Dan Ingalls PARC Talk on Sanskrit and OCR (1980) [video] - dedalus
https://vimeo.com/4714623
======
reason-mr
I was lucky enough to be at PARC for a time when some of the original PARC
researchers, like Dan, Danny Bobrow, Stew Card, etc, were still around and
working. I can only say that I reached the conclusion that the early web
really did a end-run around a lot of the really cool stuff that came out of
the earlier PARC work.
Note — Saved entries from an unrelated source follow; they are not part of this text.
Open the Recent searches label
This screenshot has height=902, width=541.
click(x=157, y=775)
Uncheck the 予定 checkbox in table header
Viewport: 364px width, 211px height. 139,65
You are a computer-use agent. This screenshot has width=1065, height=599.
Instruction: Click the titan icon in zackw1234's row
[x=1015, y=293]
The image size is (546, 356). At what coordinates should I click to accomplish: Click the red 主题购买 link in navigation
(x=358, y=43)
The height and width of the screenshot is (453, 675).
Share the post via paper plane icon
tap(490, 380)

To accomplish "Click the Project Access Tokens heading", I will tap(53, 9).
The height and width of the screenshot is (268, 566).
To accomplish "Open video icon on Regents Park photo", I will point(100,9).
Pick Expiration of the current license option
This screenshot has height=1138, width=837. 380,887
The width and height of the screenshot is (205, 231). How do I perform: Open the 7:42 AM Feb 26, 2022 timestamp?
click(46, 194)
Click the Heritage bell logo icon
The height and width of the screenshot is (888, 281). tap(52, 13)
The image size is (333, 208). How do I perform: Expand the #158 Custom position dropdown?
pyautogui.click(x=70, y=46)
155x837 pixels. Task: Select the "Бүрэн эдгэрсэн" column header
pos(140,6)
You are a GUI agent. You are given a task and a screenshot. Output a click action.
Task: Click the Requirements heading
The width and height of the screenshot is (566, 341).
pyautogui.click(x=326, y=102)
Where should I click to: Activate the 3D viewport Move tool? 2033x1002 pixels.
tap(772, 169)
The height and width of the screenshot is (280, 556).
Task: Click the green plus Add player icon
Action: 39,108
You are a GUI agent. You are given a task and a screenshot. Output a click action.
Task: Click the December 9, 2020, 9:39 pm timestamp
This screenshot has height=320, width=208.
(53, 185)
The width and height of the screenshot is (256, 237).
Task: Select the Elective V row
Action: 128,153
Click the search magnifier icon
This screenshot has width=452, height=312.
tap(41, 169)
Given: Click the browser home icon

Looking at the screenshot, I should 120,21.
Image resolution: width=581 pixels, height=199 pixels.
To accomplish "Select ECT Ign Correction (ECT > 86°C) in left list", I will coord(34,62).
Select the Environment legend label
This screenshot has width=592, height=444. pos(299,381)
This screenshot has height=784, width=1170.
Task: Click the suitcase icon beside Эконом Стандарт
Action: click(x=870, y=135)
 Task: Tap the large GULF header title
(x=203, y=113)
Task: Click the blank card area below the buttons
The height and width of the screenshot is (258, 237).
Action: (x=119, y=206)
Core distributed system work, real OOP, Ubiquitous
Computing in the style envisioned by Weiser, collaborative MOOs, early Ray
Tracing and computer graphics, data visualization, human factors, etc. etc.
And: most of this stuff came from a time when joining PARC was like was more
like a life-ticket to work on stuff you thought was interesting and cool, not
necessarily stuff with commercial potential. It wasn't directed so much as
managed at a cat herding level. This dissipated in the later versions of the
lab.

------
svat
This is a nice talk, in two parts.

First, Daniel Ingalls (Sr), the Harvard Sanskritist, gives a talk on (IIRC)
some aspects of Sanskrit, the Mahabharata, and some reasons why he was trying
to use computers for his task. I found it a reasonably good and impressively
concise summary, though not sure how it appears to someone who doesn't know
Sanskrit — it is clear from the video that he loses the audience at some point
(late in his talk) and you get some idea of why he had a reputation for
running hard classes and turning out strong students!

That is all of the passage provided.